Connecticut blogger and political consultant Jonathan Pelto points out that teachers are first responders.

He commends teachers for their daily dedication.

But he puts his reflections in the recent plague of teacher-bashing, which was in vogue until December 14. Pelto writes:

“….we’ve seen a growing trend in which politicians have used teachers as pawns or even scapegoats in a terrible game of political pandering and maneuvering. Unfair, inappropriate and mean-spirited verbal attacks on teachers and their unions have become commonplace.

“It wasn’t long ago that a Democratic state legislator in Rhode Island called teachers, “pigs at the public trough” during a hearing on public employee pension reform, despite the fact that it is federal law that requires that states have public teacher pension programs, and it is federal law that prohibits teachers from participating in social security, meaning those mandated state pensions are their only direct mechanism for retirement payments.

“Meanwhile, Republican Governor Chris Christie’s mean-spirited attacks on New Jersey’s teachers have become legendary.

“Sadly, earlier this year, as a way to build support for his education reform proposal, even our own Governor, Dannel Malloy, claimed that all a teacher need do is “show up for four years” to be given tenure, when nothing could be further from the truth.

“Malloy’s comment was not unlike the one made by Republican wing-nut, Governor Bobby Jindal, who said – during the very same month, when Jindal introduced his own education reform bill – that getting tenure was nothing more than a “reward” for a teacher based on “the length of time they have been breathing.”

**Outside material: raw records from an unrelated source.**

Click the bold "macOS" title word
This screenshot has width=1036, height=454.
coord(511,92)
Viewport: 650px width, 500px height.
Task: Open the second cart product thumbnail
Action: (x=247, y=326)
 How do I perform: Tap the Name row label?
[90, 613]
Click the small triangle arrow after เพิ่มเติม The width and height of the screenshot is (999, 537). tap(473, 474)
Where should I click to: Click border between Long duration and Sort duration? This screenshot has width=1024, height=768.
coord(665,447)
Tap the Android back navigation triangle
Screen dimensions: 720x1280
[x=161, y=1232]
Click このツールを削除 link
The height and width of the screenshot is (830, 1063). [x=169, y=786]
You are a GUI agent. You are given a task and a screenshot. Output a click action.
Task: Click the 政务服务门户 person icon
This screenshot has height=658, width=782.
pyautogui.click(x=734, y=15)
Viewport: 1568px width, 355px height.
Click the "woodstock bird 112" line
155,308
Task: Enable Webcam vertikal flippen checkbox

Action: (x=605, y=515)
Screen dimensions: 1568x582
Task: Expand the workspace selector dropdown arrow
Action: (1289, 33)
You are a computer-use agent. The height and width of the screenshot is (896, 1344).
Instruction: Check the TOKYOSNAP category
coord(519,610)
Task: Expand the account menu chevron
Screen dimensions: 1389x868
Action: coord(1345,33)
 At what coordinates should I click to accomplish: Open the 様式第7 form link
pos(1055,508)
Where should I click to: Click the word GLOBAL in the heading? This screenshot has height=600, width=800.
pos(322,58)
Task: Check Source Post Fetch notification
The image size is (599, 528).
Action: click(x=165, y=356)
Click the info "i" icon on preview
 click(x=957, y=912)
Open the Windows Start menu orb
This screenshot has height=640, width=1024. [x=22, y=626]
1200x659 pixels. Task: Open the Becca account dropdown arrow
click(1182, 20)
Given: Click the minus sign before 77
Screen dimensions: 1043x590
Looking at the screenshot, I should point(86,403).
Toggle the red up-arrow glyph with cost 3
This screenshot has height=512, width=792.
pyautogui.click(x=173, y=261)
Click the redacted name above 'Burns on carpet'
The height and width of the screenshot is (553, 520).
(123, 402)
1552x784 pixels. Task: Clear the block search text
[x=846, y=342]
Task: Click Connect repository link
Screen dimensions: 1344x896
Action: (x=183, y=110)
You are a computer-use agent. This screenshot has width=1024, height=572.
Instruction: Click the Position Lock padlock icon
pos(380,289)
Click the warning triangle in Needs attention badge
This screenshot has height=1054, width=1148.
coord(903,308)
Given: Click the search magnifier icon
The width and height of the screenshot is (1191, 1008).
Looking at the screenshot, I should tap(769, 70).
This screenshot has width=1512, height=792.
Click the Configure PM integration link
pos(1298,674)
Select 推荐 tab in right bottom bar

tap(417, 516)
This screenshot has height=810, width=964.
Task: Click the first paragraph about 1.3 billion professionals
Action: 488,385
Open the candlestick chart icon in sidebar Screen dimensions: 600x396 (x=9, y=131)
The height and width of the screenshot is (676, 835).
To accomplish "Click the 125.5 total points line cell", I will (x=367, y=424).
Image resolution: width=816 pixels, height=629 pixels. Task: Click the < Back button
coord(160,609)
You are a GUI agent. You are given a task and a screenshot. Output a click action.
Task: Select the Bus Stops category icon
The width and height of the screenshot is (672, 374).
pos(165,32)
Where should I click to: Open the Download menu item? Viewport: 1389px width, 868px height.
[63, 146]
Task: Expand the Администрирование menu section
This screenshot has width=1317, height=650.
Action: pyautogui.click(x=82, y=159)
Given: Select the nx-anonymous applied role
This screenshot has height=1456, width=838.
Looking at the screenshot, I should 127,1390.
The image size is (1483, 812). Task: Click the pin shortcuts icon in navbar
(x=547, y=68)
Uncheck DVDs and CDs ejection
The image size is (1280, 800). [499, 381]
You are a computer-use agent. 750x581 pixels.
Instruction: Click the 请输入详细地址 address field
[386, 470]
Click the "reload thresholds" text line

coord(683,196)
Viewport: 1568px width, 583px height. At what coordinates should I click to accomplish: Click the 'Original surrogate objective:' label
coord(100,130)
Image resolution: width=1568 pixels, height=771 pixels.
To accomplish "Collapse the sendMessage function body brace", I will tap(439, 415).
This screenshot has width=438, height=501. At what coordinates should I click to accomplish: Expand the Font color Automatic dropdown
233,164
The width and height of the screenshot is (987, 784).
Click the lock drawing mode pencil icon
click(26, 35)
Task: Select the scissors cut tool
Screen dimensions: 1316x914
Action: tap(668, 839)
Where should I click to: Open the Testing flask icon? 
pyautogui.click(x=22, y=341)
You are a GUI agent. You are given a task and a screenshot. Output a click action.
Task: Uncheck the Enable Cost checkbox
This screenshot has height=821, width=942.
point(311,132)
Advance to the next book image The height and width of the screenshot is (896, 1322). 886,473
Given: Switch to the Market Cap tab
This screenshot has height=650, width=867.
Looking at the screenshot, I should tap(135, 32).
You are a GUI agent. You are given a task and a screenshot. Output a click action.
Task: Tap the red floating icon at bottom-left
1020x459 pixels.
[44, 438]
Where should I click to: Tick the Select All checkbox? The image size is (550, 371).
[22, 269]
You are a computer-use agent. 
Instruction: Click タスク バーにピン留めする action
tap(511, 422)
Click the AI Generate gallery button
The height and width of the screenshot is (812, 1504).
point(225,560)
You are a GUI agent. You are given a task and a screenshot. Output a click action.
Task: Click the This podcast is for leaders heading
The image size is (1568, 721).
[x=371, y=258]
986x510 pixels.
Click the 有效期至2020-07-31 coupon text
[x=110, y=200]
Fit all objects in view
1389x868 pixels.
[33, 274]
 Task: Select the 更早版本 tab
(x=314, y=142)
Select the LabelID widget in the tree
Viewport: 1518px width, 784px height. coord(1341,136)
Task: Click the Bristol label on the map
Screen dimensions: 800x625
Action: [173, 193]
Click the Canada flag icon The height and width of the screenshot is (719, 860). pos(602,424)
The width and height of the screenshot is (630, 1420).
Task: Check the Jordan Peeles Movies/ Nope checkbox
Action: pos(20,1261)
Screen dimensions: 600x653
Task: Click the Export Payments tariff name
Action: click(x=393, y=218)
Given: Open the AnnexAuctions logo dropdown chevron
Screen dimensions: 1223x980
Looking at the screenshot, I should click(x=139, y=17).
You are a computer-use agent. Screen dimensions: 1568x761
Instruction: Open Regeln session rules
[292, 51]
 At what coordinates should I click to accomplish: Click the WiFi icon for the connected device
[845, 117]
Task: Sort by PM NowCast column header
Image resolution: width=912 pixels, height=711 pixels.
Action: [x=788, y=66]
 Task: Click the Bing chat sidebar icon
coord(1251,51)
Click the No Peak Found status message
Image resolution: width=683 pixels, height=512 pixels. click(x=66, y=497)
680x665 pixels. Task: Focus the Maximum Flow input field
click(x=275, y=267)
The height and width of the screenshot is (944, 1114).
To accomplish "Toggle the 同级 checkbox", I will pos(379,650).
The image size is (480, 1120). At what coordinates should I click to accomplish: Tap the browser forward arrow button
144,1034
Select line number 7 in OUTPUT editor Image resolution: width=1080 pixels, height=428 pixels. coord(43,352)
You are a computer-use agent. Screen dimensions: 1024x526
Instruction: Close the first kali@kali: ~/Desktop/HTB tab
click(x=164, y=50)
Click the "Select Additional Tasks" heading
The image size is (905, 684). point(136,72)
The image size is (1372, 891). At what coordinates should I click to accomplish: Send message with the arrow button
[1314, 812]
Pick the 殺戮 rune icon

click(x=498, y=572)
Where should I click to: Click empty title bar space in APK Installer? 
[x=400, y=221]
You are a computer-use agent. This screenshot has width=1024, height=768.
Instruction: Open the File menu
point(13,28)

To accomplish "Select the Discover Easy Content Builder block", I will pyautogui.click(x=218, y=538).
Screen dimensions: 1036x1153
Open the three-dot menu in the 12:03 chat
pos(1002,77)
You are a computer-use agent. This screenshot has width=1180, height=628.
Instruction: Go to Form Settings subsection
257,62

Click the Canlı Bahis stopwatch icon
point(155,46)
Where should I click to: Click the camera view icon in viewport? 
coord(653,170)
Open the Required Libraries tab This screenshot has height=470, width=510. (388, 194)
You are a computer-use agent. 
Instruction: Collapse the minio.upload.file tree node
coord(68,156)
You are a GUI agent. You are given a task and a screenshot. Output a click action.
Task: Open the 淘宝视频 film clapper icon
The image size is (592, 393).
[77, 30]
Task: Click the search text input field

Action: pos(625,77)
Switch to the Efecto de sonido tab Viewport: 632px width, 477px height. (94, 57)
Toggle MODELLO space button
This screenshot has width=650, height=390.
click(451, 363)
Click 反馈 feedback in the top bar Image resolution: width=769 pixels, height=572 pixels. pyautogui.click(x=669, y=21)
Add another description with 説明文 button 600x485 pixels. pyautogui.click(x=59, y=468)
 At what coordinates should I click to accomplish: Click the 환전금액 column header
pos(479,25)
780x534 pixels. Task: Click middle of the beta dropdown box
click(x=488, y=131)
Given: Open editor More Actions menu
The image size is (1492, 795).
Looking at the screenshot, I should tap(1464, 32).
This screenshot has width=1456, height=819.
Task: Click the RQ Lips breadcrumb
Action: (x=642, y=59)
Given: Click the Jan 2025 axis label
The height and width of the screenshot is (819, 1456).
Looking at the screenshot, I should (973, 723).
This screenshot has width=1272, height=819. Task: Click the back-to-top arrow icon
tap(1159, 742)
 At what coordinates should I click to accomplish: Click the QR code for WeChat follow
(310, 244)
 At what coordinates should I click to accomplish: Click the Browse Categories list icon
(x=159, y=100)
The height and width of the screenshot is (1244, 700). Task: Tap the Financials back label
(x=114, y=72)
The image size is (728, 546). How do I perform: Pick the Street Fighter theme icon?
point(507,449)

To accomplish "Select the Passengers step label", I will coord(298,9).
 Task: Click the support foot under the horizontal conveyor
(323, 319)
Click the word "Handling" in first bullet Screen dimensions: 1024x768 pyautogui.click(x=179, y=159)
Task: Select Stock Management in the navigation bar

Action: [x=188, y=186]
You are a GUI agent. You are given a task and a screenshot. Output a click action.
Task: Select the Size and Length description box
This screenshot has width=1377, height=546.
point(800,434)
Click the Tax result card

Pelto goes on to write about he heroic teachers at Sandy Hook Elementary School, who worked very hard for their pay. They were not paid for breathing r for showing up.

It makes you wonder whether Sandy Hook will put an end to this era of low and disgraceful attacks on educators. Will elected officials feel ashamed now to say such insulting things about teachers just like Vicki Soto, Anne Marie Murphy, Dawn Hochsprung, Lauren Rousseau, Rachel D’Avino, Mary Sherlach, and the thousands and millions of educators like them?